Il provvedimento di estinzione viene sospeso dal TAR del Lazio, a cui si è appellato Vianello, con ordinanza del 21/05/09 , reiterato dal Prefetto il 28/05/09 e nuovamente sospeso dal TAR il 18/06/09, per essere poi riconfermato dal Consiglio di Stato con ordinanza del 14/07/09.

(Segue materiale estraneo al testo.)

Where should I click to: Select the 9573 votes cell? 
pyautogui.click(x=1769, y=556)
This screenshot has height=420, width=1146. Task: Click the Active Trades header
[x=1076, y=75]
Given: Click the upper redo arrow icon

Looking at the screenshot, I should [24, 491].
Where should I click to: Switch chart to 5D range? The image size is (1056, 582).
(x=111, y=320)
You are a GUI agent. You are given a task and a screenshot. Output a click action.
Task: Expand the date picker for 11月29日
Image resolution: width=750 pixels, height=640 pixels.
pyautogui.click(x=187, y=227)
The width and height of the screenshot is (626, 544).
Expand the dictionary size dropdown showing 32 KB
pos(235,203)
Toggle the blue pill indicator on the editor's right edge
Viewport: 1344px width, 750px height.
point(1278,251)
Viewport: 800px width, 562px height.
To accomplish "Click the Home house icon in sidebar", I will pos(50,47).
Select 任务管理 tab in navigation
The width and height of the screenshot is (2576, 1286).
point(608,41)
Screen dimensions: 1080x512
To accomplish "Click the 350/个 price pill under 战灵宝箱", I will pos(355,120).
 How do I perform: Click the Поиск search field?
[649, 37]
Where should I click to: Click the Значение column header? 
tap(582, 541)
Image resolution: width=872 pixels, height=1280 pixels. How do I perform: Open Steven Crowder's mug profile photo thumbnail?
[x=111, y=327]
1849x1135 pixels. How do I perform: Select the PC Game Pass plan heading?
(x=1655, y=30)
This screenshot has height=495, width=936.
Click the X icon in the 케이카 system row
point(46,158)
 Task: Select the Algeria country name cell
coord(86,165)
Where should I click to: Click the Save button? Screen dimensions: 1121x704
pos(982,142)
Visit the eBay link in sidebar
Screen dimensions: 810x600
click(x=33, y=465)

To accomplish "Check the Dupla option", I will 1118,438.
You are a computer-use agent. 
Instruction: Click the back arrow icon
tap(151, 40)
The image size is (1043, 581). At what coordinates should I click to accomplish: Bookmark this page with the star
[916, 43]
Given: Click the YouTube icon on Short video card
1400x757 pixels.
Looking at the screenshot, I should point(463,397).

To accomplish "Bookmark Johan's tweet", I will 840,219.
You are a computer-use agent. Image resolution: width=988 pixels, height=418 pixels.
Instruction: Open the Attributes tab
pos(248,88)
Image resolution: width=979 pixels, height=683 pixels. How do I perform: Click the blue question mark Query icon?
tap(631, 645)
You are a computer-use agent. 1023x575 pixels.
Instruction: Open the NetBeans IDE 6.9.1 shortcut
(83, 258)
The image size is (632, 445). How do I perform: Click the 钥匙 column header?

Il provvedimento del Prefetto, oltre a chiedere la nomina dei Commissari Liquidatori da parte del Tribunale di Roma, riconosce la situazione di paralisi ed incapacità di autogoverno di IMAIE, evidenziando tanto l’inadeguatezza della struttura dell’Istituto a raggiungere i propri fini statutari quanto le lacune della cornice legislativa che ne regola l’attività. Il provvedimento impegna inoltre il MiBAC ed il Governo ad effettuare gli interventi normativi necessari a rafforzare la tutela del diritto connesso ed a individuare un soggetto, esistente o da costituirsi, adeguatamente strutturato, per la gestione dello stesso. Il tutto garantendo la conservazione, per quanto possibile, del posto di lavoro dei dipendenti, proprio in considerazione del ruolo avuto dagli stessi nella tutela del patrimonio dell’Istituto.
A settembre 2009 i Soci Fondatori sottoscrivono congiuntamente un documento che delinea la proposta per la costituzione di un nuovo Istituto che viene inoltrata al MIBAC, a seguire vengono ricevute dal Ministero delegazioni di artisti e le stesse Organizzazioni Sindacali. L’impegno del ministero è di procedere entro il 31 dicembre 2009 al varo di un decreto legge per la costituzione del nuovo ente. A fine marzo 2010 ancora non accade nulla e mentre c’è chi redige statuti per un Istituto che ancora non esiste e chi spera che il TAR lo rimetta prima o poi in poltrona ,Lavoratori e Artisti scendono in piazza per difendere occupazione e diritti.
Tutto questo in attesa del risultato delle indagini da parte della Magistratura.